As far as “significant time and effort to volunteerism,” even a brief conversation with Bransdorfer makes clear that she says “Yes” a lot when asked to take on volunteer work and/or positions of leadership.

She is currently the chair of the Gerald R. Ford Chapter of the American Inns of Court, and has taken on the chairmanship of the ADR Section of the Grand Rapids Bar, after being that section’s first chair years ago. She has recently been elected to the Family Law Council of the State Bar of Michigan. She has served on working groups concerned with collaborative practice and other aspects of family law. She sits on the Family Law Advisory Board of the Institute for Continuing Legal Education, and as such was part of the planning committee for this year’s Family Law Institute.

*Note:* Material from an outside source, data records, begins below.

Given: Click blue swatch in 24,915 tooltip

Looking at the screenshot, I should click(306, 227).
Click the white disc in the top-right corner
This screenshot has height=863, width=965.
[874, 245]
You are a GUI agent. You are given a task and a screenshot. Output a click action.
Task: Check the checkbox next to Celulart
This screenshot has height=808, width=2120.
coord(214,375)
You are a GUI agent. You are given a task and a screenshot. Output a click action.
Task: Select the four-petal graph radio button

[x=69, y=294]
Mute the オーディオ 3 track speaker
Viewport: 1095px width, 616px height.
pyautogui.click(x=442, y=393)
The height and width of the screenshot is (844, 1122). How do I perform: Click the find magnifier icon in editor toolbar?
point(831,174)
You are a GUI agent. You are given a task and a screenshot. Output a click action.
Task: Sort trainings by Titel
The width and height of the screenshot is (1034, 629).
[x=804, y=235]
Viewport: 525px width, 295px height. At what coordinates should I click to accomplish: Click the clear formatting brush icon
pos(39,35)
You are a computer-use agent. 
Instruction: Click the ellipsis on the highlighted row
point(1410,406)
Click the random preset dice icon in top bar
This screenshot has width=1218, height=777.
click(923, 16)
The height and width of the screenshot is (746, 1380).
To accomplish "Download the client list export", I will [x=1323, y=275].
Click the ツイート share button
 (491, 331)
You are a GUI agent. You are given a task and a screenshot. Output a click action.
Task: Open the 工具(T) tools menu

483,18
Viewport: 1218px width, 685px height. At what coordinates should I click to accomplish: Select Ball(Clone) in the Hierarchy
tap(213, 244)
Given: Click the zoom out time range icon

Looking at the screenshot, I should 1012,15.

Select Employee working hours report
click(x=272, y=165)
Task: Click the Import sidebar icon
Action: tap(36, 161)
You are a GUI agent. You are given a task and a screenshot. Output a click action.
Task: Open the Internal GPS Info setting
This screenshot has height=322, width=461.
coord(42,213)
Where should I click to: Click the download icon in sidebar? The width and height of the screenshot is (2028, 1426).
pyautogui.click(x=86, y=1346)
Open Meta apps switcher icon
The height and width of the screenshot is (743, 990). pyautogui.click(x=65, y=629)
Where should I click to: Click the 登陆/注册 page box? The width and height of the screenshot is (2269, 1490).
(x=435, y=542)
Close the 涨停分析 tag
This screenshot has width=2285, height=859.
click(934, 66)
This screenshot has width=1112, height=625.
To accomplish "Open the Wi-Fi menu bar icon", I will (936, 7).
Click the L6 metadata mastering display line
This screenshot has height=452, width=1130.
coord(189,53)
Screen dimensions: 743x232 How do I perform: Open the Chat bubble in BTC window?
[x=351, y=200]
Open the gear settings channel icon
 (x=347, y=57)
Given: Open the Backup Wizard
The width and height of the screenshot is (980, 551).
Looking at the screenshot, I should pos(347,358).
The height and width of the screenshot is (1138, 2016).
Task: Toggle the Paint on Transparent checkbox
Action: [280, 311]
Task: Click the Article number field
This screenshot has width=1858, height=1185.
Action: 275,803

She was president of the Women Lawyers’ Association of Michigan in the mid-1990s and then went on to be president of the National Association of Women Lawyers (NAWL) in
2001-2002.

And she easily meets the pro bono prerequisite as well. In 2009, Legal Aid of Western Michigan gave Bransdorfer its Michael S. Barnes Award in recognition of her outstanding pro bono contributions.

In addition to profession-related volunteerism, Bransdorfer says proudly that she is the secretary of the Forest Hills Northern Band Boosters. Her 14-year-old son plays in his high school band as well as the Grand Rapids Youth Symphony. She also has a 19-year-old daughter.

Bransdorfer also tells an interesting story about her mother. Raised in South Dakota, she was born nine months and five days after her parents married, which effectively ended her mother’s plan to attend law school. However, in 1978, when Bransdorfer was an undergraduate at the University of Minnesota, her mother succeeded in earning her law degree from University of Minnesota Law School — and Bransdorfer followed in her footsteps, graduating cum laude. She says her mother practices full-time in South Dakota to this day. Her father is also a lawyer.

Bransdorfer adds that she graduated  from law school on a Saturday, drove to Grand Rapids starting the following Monday, and has been with Mika Meyers Beckett and Jones ever since, for over 26 years. She expresses her gratitude for the head start MMBJ gave her in starting out, and says, “I need-want-crave the camaraderie of a group of really smart, hard-working people I find here.”

Bransdorfer’s newest interest stems from her appointment to the State Bar’s Family Law Council. She would like to bring her years of expertise to bear on affecting family law legislation in the state, an opportunity that appointment affords. She says she had hoped to engage in some advocacy as (NAWL) president, but she took office immediately after 9/11 and the resulting climate was not conducive to Federal advocacy. It would appear that, in advocacy as in other professional arenas, Bransdorfer will be a force to be reckoned with.

As noted in previous issues, West Michigan attorneys Mary V. Baumann of Miller Johnson and Elizabeth “Joy” Fossel of Varnum were also included in the Michigan Lawyers Weekly list of twenty stellar female lawyers.